DOCUMENT SECTION:
——————————
Benedict tells us in the Rule that we should order ourselves not by our age, not by our social status, but by the amount of time that we have spent in the monastic community. By that metric, I'm only the second "youngest" in our community of 89 women. But by the very human, unavoidable metric of chronological age, I am definitely the baby as a newly-minted 27 year old. We have a sister in her early thirties, and one in her forties, and a sizable cluster in their 50's and early 60's, but like most communities of women religious, the bulk of us are heavily concentrated in their 70's and 80's, with a few who are 90+.
People always want to know what it's like, being the youngest around here. "Do you feel like you're living in a nursing home?" they ask me. "What do you talk to the older sisters about?" "Do they patronize you?" "Do you drive them nuts?" "Do you understand each other's slang?" "Is it just non-stop wisdom that you're soaking up from them?" Sometimes people say things like, "It must be nice for the sisters to have a kid around here!" (That would be the wrong thing to say to me, if you're wondering.)
We have our generational differences, sure. It's hard for them to fathom what it was like for me to grow up with divorced parents, in a country that has been at war since I was in grade school, to never have known a world without cell phones or car radios or microwaves. It's hard for me to imagine their early years, and I'm always asking for stories about their time in community in the 1950's and 60's. Sometimes I talk too quietly, or too quickly, for them to fully catch what I'm saying, or I charge out into a freezing cold day with no mittens, no hat, no scarf, and they shiver just looking at me. Sometimes I'm relaxing with my elbows on the dinner table, or sitting with the bottoms of my shoes on a couch, or I'm picking at my cuticles, and they wonder if the world has totally lost its sense of etiquette.
——————————
Records taken from a pointing dataset
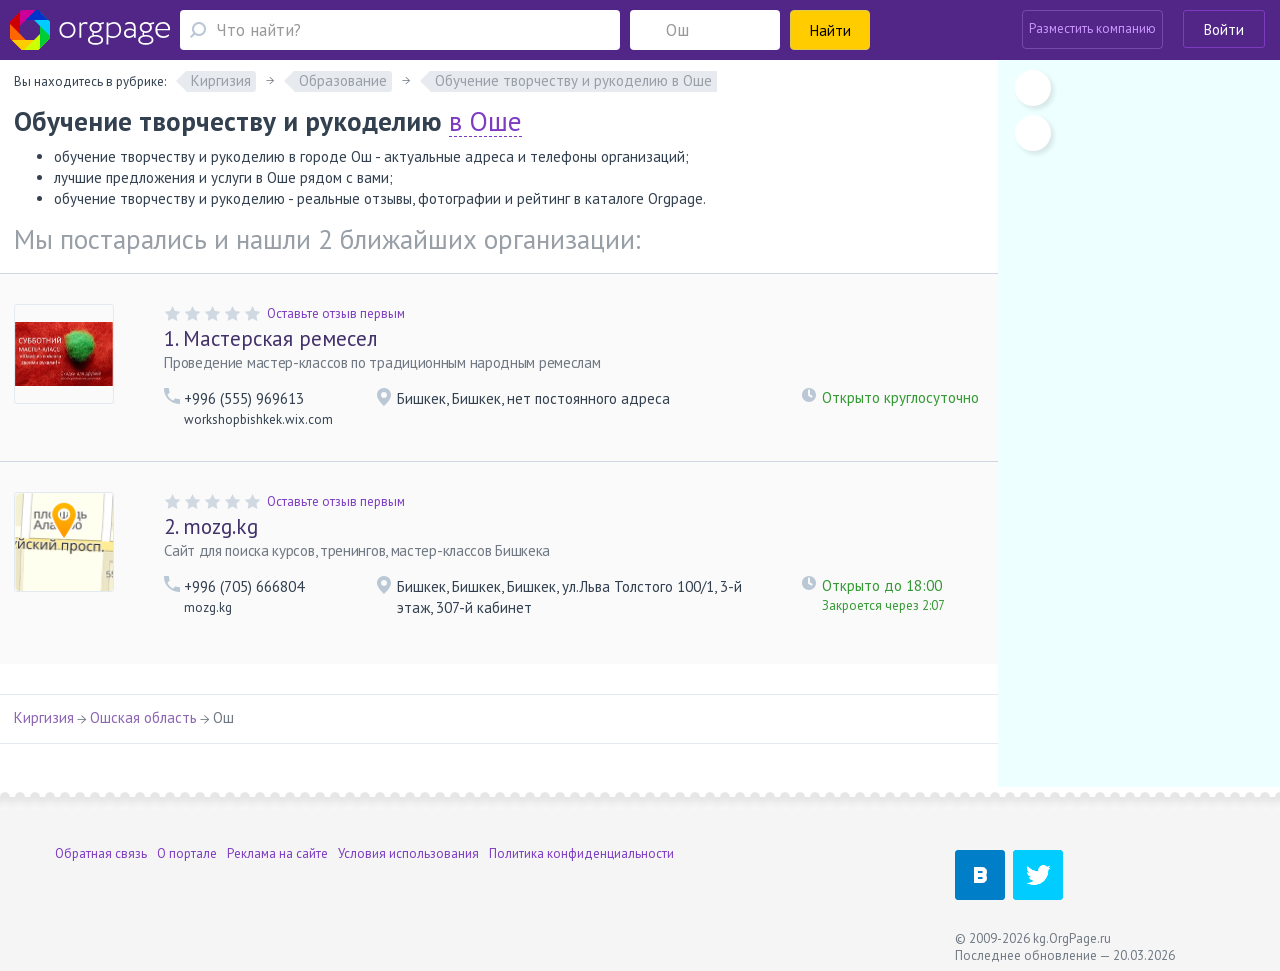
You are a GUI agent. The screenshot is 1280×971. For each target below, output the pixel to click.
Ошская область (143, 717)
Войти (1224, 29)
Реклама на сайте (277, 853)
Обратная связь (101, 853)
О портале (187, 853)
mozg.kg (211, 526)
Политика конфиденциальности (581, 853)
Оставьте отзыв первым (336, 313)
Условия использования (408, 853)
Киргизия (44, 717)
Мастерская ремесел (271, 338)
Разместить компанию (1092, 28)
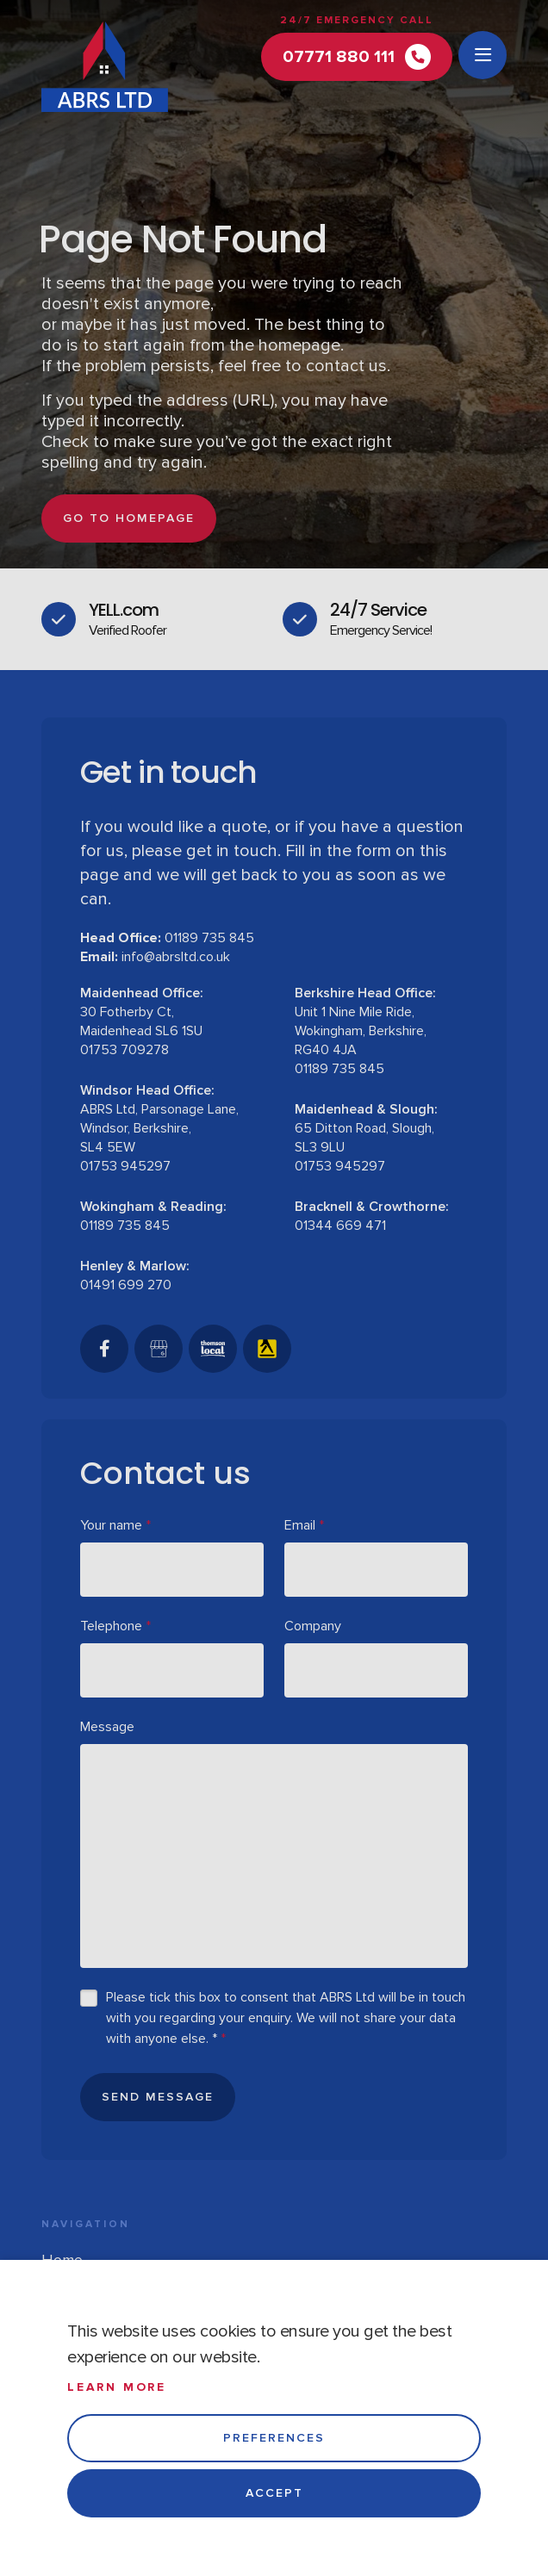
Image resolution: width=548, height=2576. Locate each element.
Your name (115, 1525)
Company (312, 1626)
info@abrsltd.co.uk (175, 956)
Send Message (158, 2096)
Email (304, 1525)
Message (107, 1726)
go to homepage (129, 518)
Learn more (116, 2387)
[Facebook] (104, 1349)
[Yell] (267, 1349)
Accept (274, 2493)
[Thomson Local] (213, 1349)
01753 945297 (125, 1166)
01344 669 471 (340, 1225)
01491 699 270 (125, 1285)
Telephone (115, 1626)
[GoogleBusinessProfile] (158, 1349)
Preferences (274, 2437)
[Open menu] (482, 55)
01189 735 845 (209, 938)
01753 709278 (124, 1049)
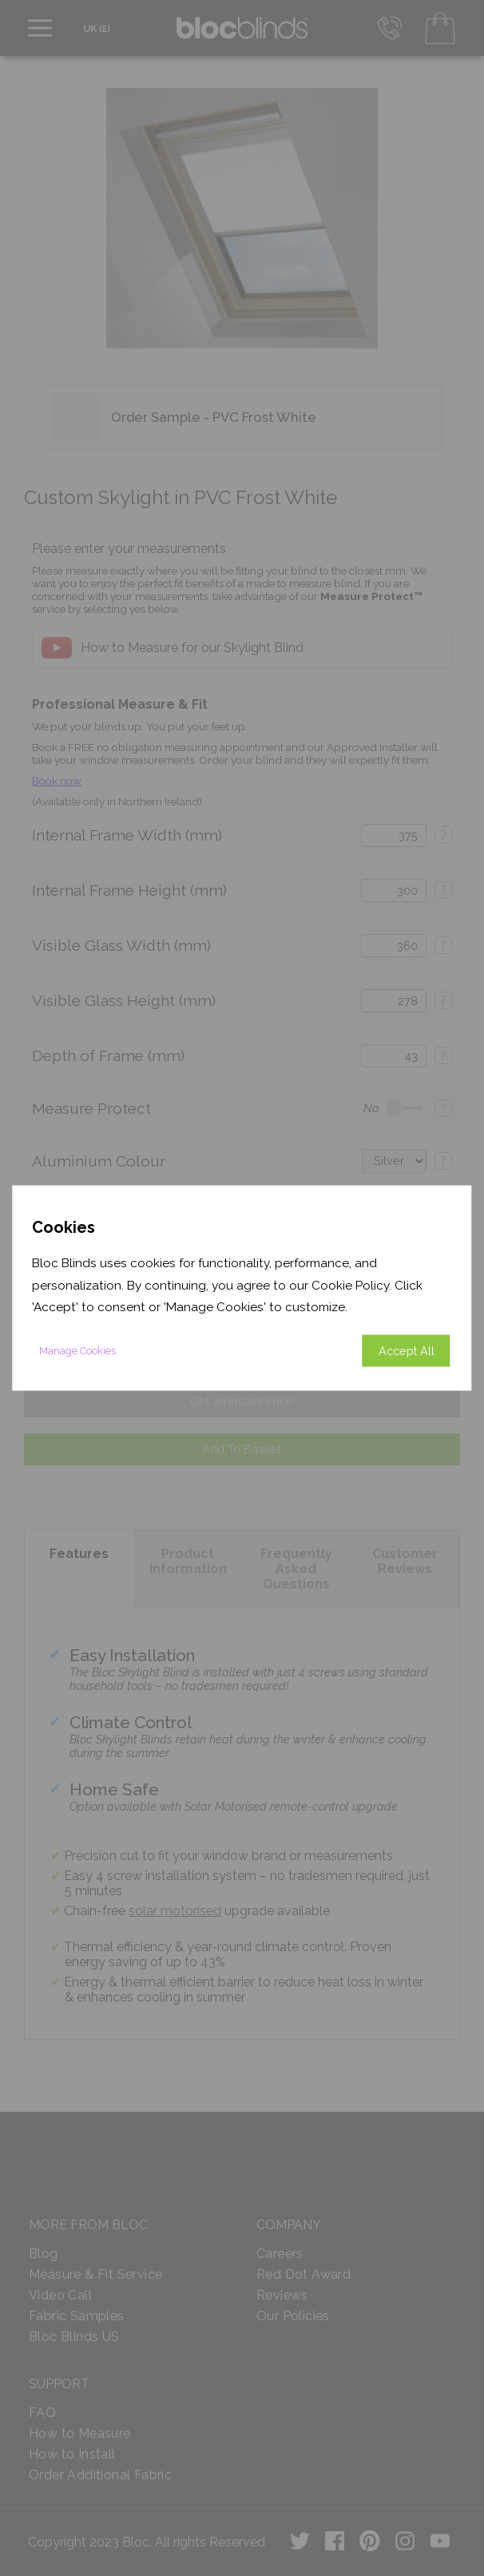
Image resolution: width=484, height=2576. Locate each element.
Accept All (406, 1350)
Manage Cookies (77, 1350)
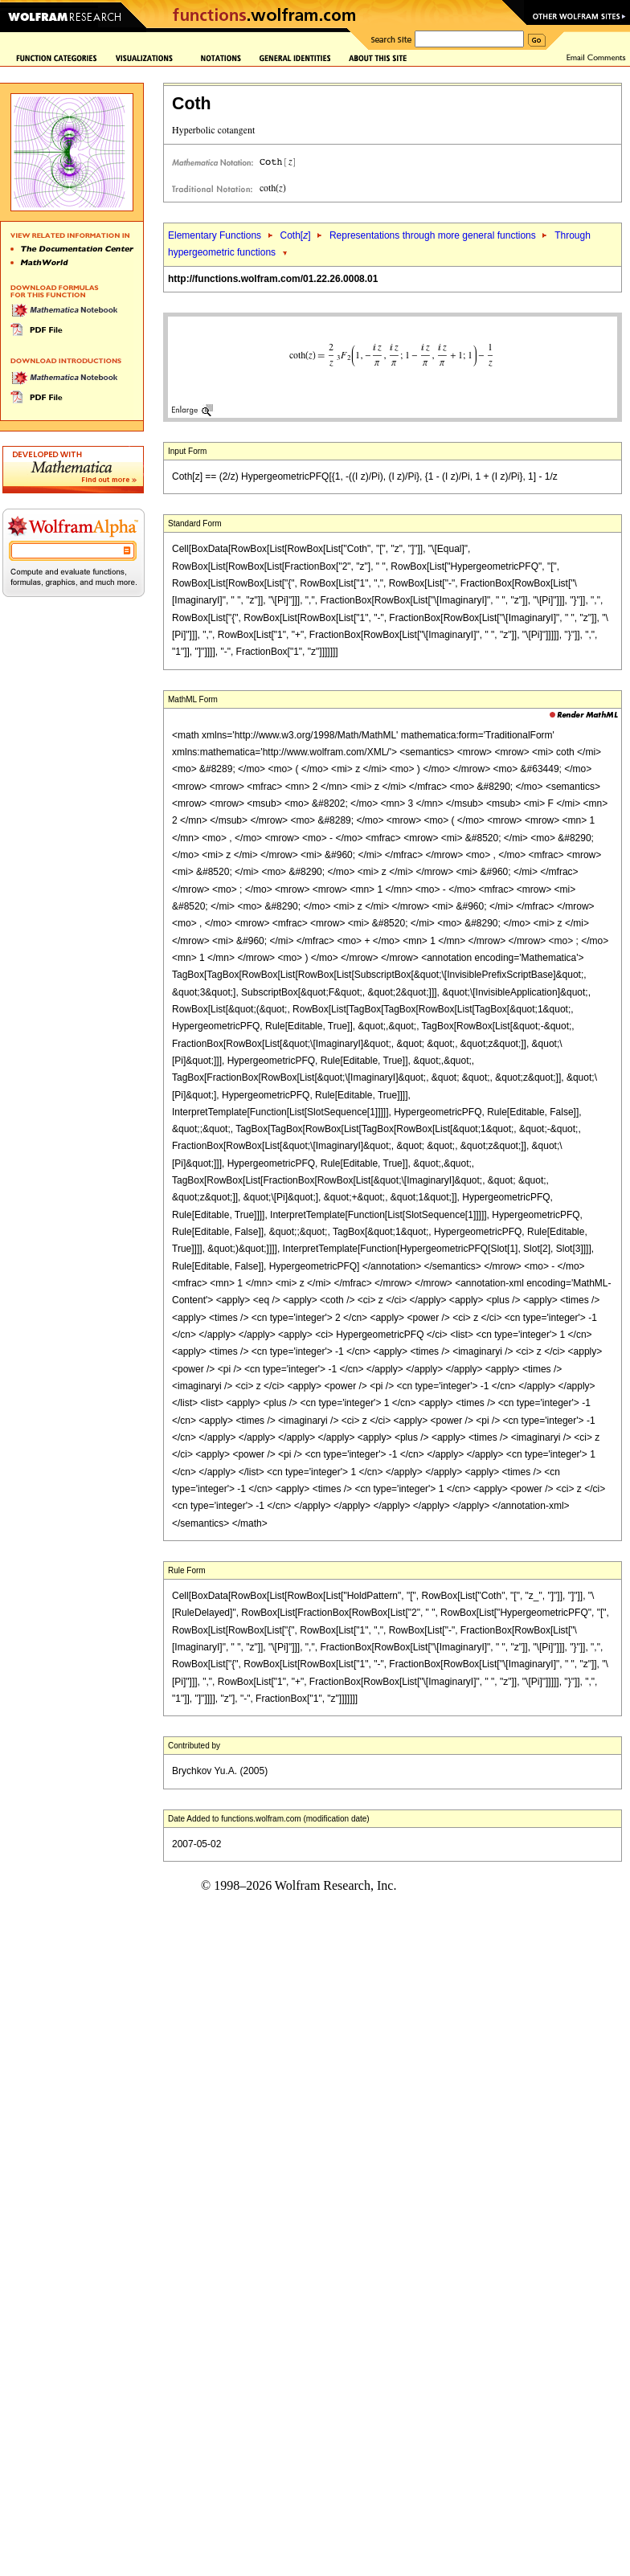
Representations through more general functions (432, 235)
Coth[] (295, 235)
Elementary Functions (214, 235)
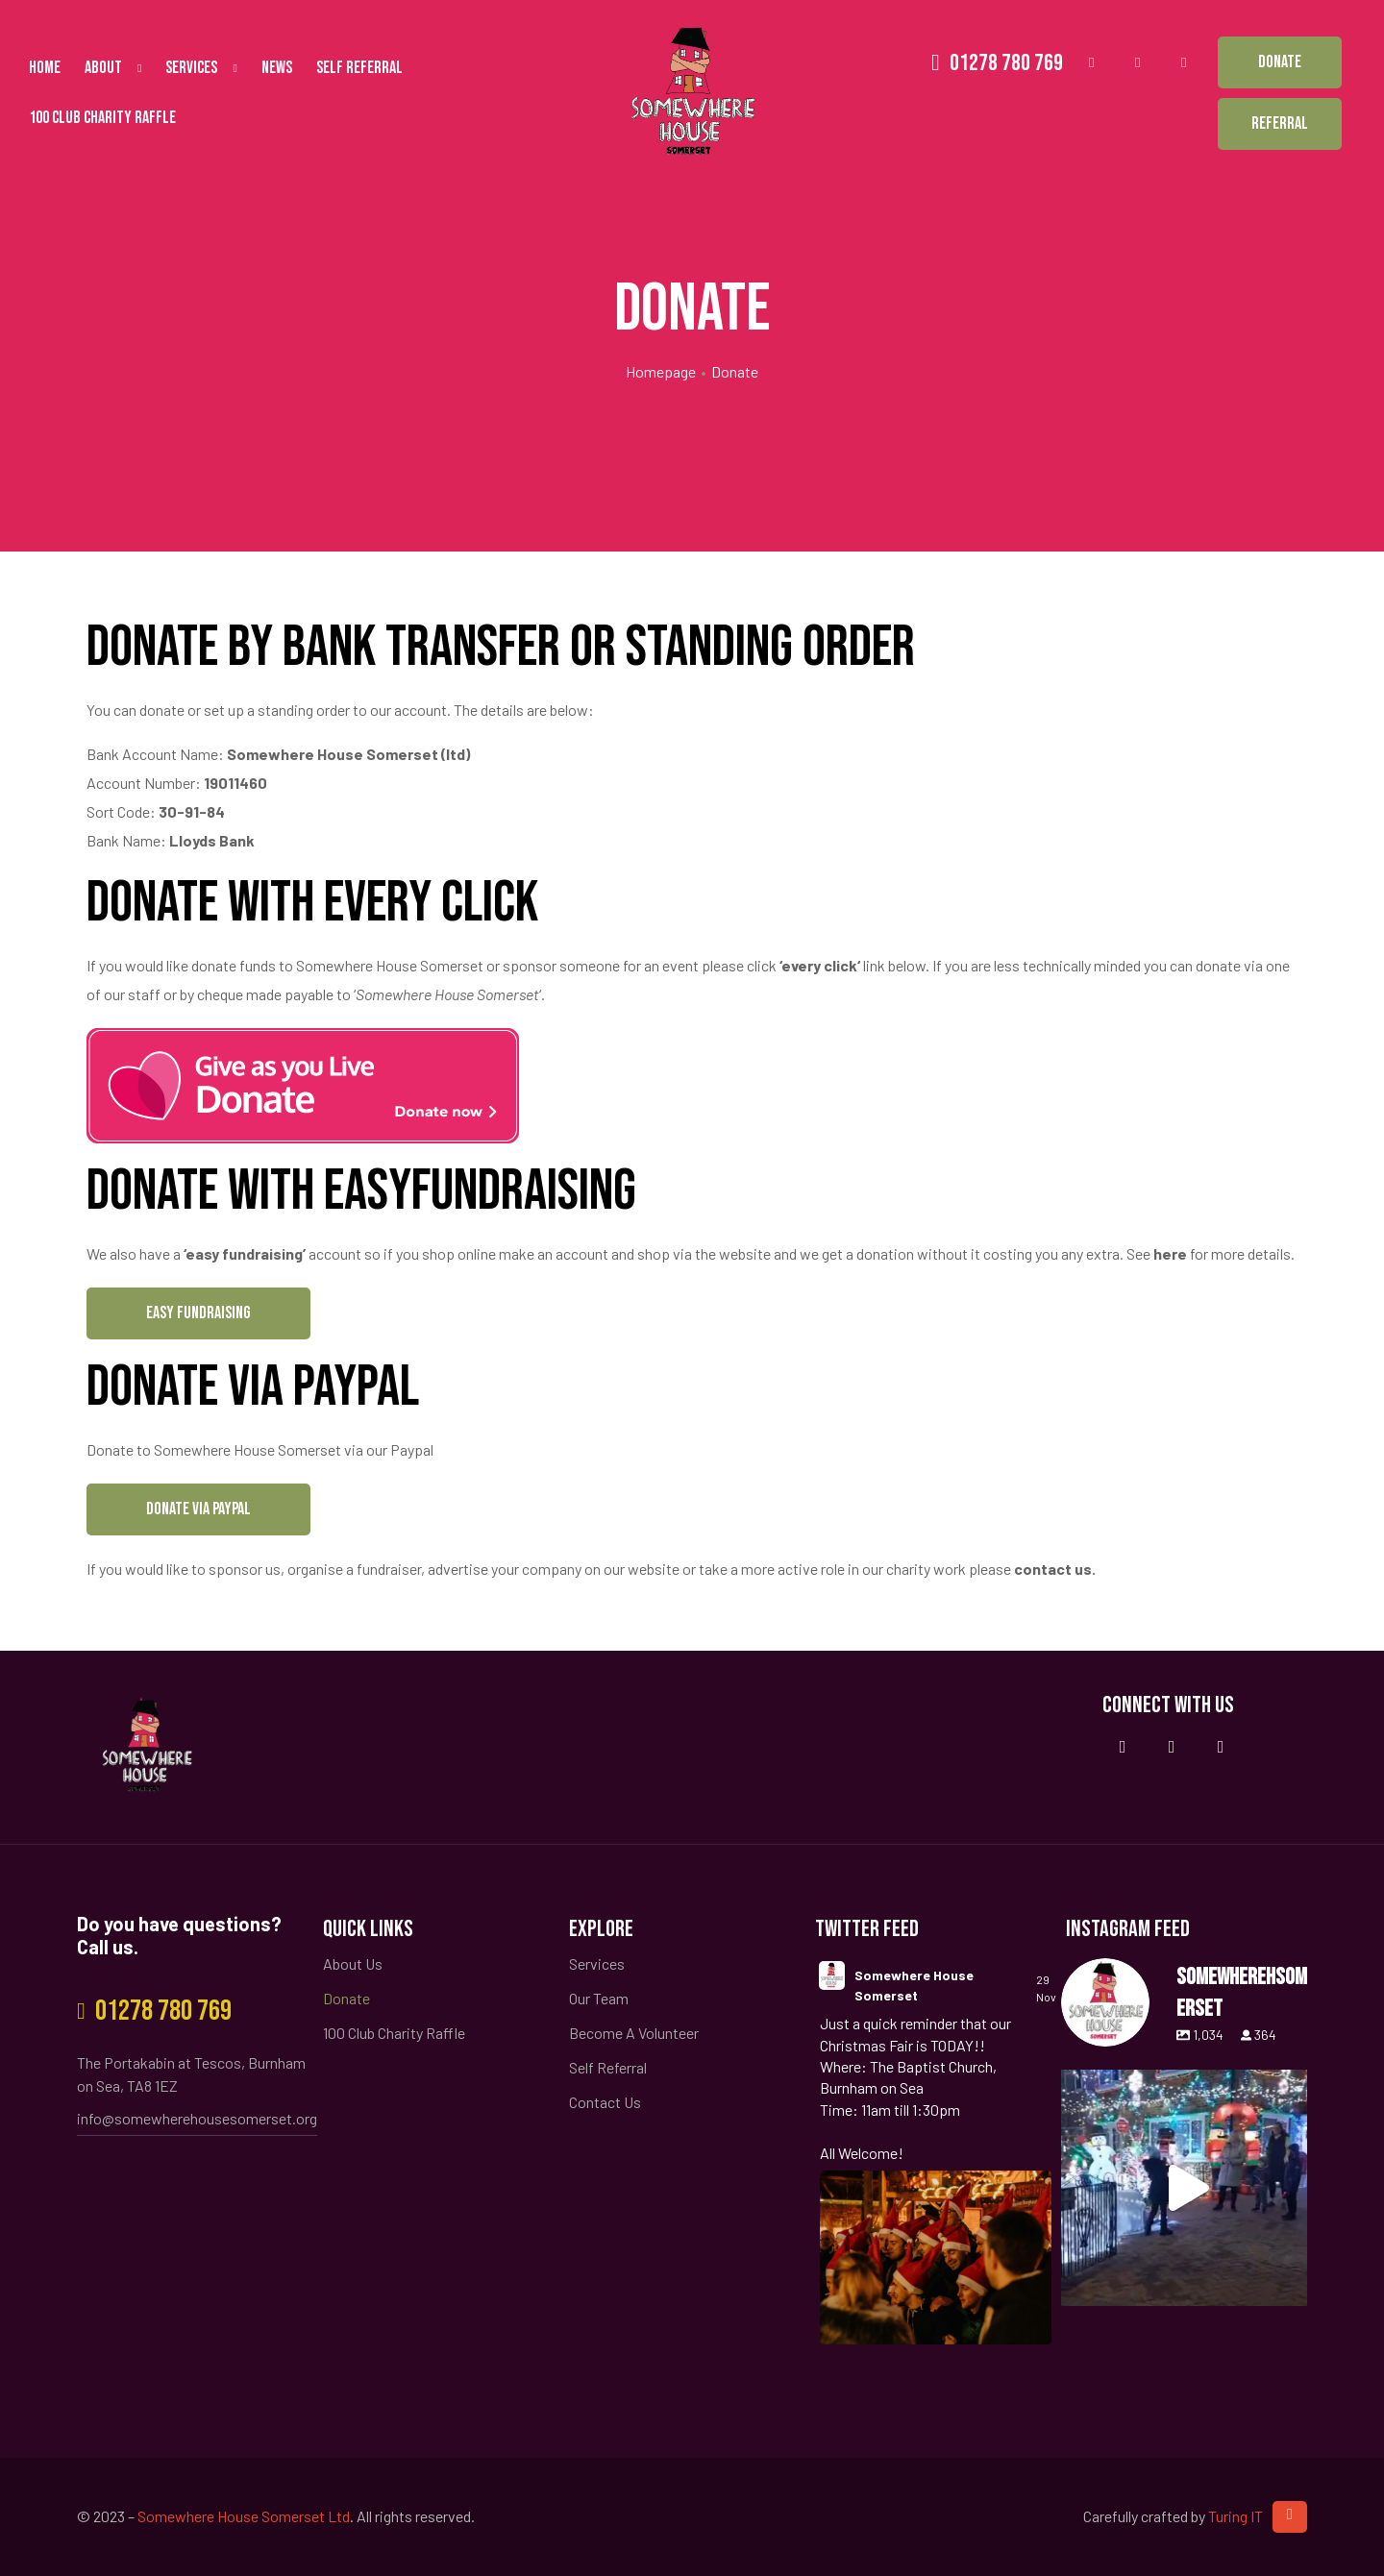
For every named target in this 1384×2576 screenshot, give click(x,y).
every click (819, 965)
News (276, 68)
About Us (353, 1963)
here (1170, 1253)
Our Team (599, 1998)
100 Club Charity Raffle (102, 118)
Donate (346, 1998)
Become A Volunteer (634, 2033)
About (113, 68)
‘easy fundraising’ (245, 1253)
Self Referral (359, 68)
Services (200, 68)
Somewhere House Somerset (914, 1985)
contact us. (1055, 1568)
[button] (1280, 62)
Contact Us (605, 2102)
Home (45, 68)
——————————
SET PROBLEM A: Render the lines of the listing from its start up to and including the line with "[Open menu] (482, 55)" as a numbered list, skipping blank lines. Leave the pictures out.
SET PROBLEM B: Write the next part of the text about being the youngest sister in a monastic community, picking up right after its final sentence.
The text and the listing are unrelated to each other.

REPLY A:
1. You are a GUI agent. The screenshot is 1280×971. For each target below, output the pixel to click.
2. Ошская область (143, 717)
3. Войти (1224, 29)
4. Реклама на сайте (277, 853)
5. Обратная связь (101, 853)
6. О портале (187, 853)
7. mozg.kg (211, 526)
8. Политика конфиденциальности (581, 853)
9. Оставьте отзыв первым (336, 313)
10. Условия использования (408, 853)
11. Киргизия (44, 717)
12. Мастерская ремесел (271, 338)
13. Разместить компанию (1092, 28)
14. Image resolution: width=548, height=2576. Locate each element.
15. Your name (115, 1525)
16. Company (312, 1626)
17. info@abrsltd.co.uk (175, 956)
18. Send Message (158, 2096)
19. Email (304, 1525)
20. Message (107, 1726)
21. go to homepage (129, 518)
22. Learn more (116, 2387)
23. [Facebook] (104, 1349)
24. [Yell] (267, 1349)
25. Accept (274, 2493)
26. [Thomson Local] (213, 1349)
27. 01753 945297 (125, 1166)
28. 01344 669 471 (340, 1225)
29. 01491 699 270 (125, 1285)
30. Telephone (115, 1626)
31. [GoogleBusinessProfile] (158, 1349)
32. Preferences (274, 2437)
33. [Open menu] (482, 55)

REPLY B:
But by and large, generational differences aren't so wildly important as they seem to be. We have a sense of a common purpose, for the most part, and our day-to-day lives all flow along the same lines in the monastery. For the most part, we like and love each other enough to overlook the foibles that come with being 27, or being 87.
I'll let you in on the secret of what is really hard about being one of few young people in the monastery: my Sisters get sick, and they die. And they'll keep on getting sick and dying.
There is, I've come to learn, something very beautiful about death itself. Since I entered community last April, four Sisters have died; three of them between December 21 and January 5. I've been present to vigil with three of them in their final moments, and have stood at the deathbeds of all four, and have joined with the other Sisters in all of our funeral observances––the memory services, wheeling the casket through the monastery one final time, praying the morning Liturgy of the Hours with the bodies in the center of chapel, the funeral Mass itself, and the burial. Each time, along with the sadness, there is a great sense of peace, of completion, of comfort in knowing that our Sister is now free from her suffering.
But still. ... They're gone. Traces of them linger around the monastery: the stories we'll always tell about them, the smells of their best recipes wafting from the kitchen, a portrait of them drawn by a fellow postulant on display. It's an incredible mystery, and one that I can't seem to step away from yet, as though if I just think about it a little bit harder, I'll be able to understand where it is that they've gone, these women whose holiness and constancy helped to weave together the tapestry of life here for decades.
I am not particularly worried about the stability of our community in the future, although I know we'll have our share of hard transitions, difficult decisions to make. (Standard caveat: if I am still here well into the future.) However many changes lie ahead, there will always be people who want to center their lives in seeking God in the company of others, and so monastic life will continue. But I do worry about the losses that stand ahead of us, the years that are not just coming but already here, when I'll have to say goodbye to the women who are shaping me and pointing me toward God.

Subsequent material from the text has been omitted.